Soberania na produção de alimentos é riqueza das mulheres camponesas

Da Via Campesina Internacional

Na Áustria, onde a agricultura é relativamente pequena, as mulheres são freqüentemente responsáveis pela produção, enquanto o homem trabalha fora. É assim na propriedade de Johanna. Ela tem aproximadamente 30 vacas leiteiras, alguns porcos e galinhas, principalmente para o consumo da família. Também tem uma horta.

A sua produção é orgânica, assim como 38% de todas as propriedades na região, o que é muito especial na Europa. A atividade de Johanna reflete a situação de milhões de mulheres no mundo, cuja principal atividade é garantir a subsistência da família e da comunidade.

Na verdade, muitas agricultoras observaram que quase sempre os homens estão envolvidos na produção agrícola quando esta se integra a “economia visível”, que traz dinheiro, integrada ao sistema de comércio, enquanto as mulheres participam da “economia invisível”, que é absolutamente essencial para a sobrevivência das pessoas, mas que não é nem economicamente viável nem socialmente reconhecida como tal.

A agricultura de “subsistência” alimenta o mundo, e não agricultura corporativa industrial. Mesmo assim, o poder está nas mãos do segundo grupo, na maioria das vezes liderado por homens. Essa contradição foi o centro de nossas discussões.

### Sobre a tarefa
No texto sobre as mulheres camponesas, reescreva o trecho que começa em "Da Via Campesina" e termina em "e da comunidade.", trocando "vacas leiteiras" por "cabras leiteiras".

### Material fornecido
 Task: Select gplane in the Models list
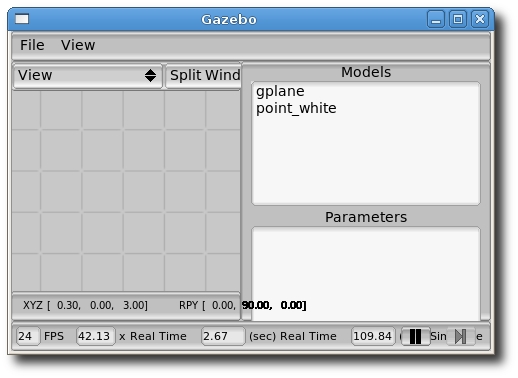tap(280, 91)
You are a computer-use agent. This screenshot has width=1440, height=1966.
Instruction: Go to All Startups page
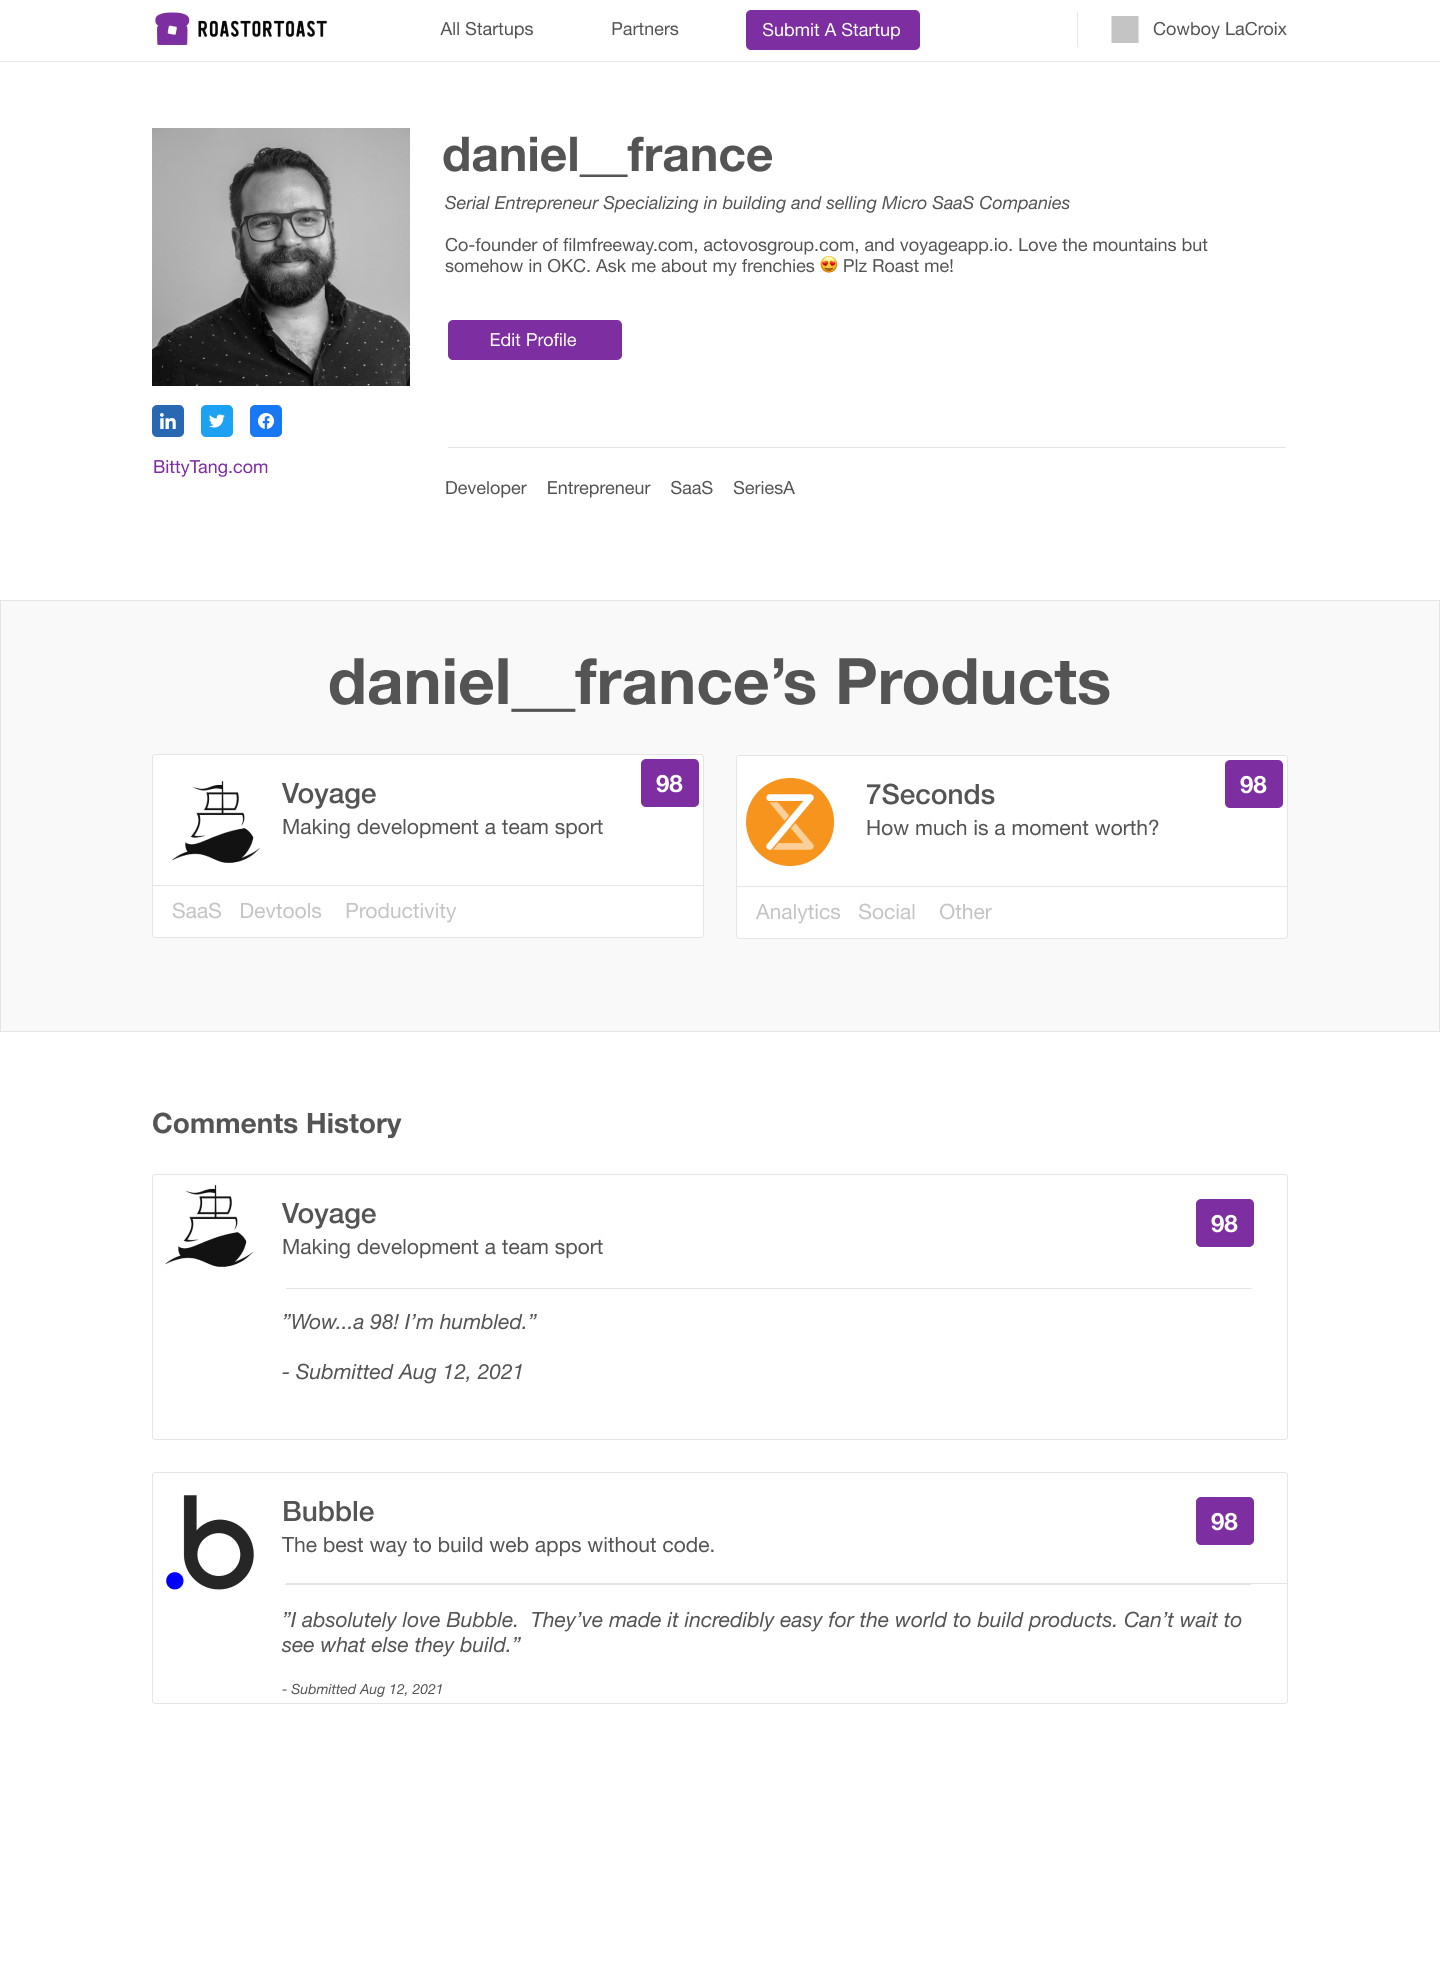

### Resultado final
Da Via Campesina Internacional

Na Áustria, onde a agricultura é relativamente pequena, as mulheres são freqüentemente responsáveis pela produção, enquanto o homem trabalha fora. É assim na propriedade de Johanna. Ela tem aproximadamente 30 cabras leiteiras, alguns porcos e galinhas, principalmente para o consumo da família. Também tem uma horta.

A sua produção é orgânica, assim como 38% de todas as propriedades na região, o que é muito especial na Europa. A atividade de Johanna reflete a situação de milhões de mulheres no mundo, cuja principal atividade é garantir a subsistência da família e da comunidade.